WHEN Everton Football Club announced its new sponsor late last year, it raised a lot of eyebrows. Kejian? A strange sounding name indeed, made more complicated by its logo in Chinese characters on the famous blue jerseys so loved by the Goodison Park fans who are proud of the club’s 125-year history. 

The Shenzhen-based mobile phone operator may not be a household name in Britain, but its £2mil (RM12.2mil) sponsorship deal, which is due to be extended by two more years, has paid off handsomely. 

“We have many fans in China because Lie Tie is playing for Everton,” Mei Zhang, who is in charge of the club’s Chinese website, told The Star. “He is a very popular national player.” 

Tengku Mahaleel:'I am confident the deal will give Proton cars the necessary boost in awareness.'

Not surprisingly, Lie Tie’s exploits both on and off the field are keenly followed in China, judging by the 500,000 hits a day on the Chinese website, some 500 e-mails a week and more than 50 letters a month that Mei Zhang receives. 

For Kejian, the sponsorship of Everton – under which the club will take in two national players – is a marketing strategy that has reaped huge dividends as it has consolidated its position as China’s third-largest mobile operator. 

While first division Norwich City Football Club may not have the same status as Everton, its new sponsor, Perusahaan Otomobil Nasional Bhd, would hope to enjoy the same success as Kejian, but in Britain. 

Proton CEO Tengku Tan Sri Mahaleel Ariff is confident that the three-year sponsorship deal will give Proton cars the necessary boost in awareness in the highly-competitive market despite being in Britain since 1989. 

It is expensive to compete with the likes of Ford, Volkswagen, Renault, Toyota, Honda and in recent years Hyundai and Kia Motors for time slots on television and space in the mass media. 
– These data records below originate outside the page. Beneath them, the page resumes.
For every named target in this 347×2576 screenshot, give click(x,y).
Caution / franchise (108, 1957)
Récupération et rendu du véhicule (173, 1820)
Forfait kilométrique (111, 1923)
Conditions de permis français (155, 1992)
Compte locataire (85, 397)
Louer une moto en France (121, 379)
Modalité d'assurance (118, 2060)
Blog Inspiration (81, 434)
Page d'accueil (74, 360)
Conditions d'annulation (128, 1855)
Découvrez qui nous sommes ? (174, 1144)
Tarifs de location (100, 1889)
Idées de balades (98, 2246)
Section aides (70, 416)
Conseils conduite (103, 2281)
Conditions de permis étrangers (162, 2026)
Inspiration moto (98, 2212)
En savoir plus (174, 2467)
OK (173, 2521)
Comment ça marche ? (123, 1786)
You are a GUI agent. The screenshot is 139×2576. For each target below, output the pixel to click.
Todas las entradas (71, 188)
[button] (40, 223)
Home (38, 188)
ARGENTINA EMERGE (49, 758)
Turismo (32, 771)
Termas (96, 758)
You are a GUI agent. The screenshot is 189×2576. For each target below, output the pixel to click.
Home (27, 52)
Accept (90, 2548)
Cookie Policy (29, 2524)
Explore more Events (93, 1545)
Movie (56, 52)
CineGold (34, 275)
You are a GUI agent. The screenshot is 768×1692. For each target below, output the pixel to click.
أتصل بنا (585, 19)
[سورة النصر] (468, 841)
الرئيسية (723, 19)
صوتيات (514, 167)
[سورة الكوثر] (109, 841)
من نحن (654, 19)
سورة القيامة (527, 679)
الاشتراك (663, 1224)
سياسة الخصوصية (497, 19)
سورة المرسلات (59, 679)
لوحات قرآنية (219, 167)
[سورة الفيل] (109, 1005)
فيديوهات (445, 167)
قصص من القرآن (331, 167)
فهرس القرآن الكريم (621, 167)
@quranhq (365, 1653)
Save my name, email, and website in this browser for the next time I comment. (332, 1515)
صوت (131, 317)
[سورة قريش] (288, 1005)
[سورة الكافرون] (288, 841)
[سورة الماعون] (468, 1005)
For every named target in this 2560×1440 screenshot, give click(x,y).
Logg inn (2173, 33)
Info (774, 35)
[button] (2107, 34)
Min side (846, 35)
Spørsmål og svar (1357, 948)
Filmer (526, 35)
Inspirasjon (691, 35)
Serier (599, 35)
Tengku Mahaleel would certainly hope that sales figures, currently about 3,000 units a year, would match, if not better, the average 10,000-mark in the early 1990s, reaching a peak of 14,000 cars in 1992. 

It helped when Lada, the Soviet car, was being phased out then and its dealers found a good replacement in Proton, but like any success story it attracted a lot of attention from rivals, who wanted a share of the low-cost market. 

By the mid-1990s, companies such as Hyundai, Kia Motors and even Ford and other European manufacturers had edged out Proton cars that, according to leading motoring writer Ray Hutton, have not quite shed its low-end image. 

Over the last five years the lack of a new range of cars has not helped matters, but the success of the Impian, which has been described by Hutton as “a good new start,” may help change Proton’s image to a quality marque. 

Proton has always ranked among the top 10 makes in the annual UK Customer Satisfaction Study, and this year it came second behind Jaguar in a survey by Which Car? magazine. 

The Lotus imprint is important, according to a former Proton dealer who declined to be named, because the market nowadays is governed more by the quality of a product rather than value for money. 

“Lotus is synonymous with engineering excellence and its involvement in Proton cars will definitely be beneficial,” he said, adding that he had heard of its new family of Campro engines developed in conjunction with Lotus Engineering. 

He has not ruled out selling Proton cars again, hinting that a lot would depend on the performance and price of the new models, and especially important for him would be the ability to introduce quality new makes on a regular basis. 

With the opening of Proton City in Tanjung Malim and with it more investment in R&D, motoring writers such as Hutton say much would depend on the new models coming out in the next few years. 

According to Hutton, “lots of confidence and some good products” may help Proton make a bigger impact on the market. 

To senior Proton executives such as Brian Collier, managing director of Proton Cars UK, the sponsorship deal with Norwich City, popularly known as The Canaries, will also help build up the marque in the British market. 

Collier sees its new headquarters alongside Lotus at nearby Hethel and particularly The Canaries home kit, which will carry the Proton logo, will cement ties with the East Anglian community. 

The sponsorship deal certainly looks promising for Proton cars, more so if Norwich City can win promotion to the English Premier League next season. 

Norwich City played in eight “live” matches this season, watched by at least two million viewers per match, and this would be the kind of exposure Proton cars hope for. 

So, can Proton do a Kejian? Only time will tell.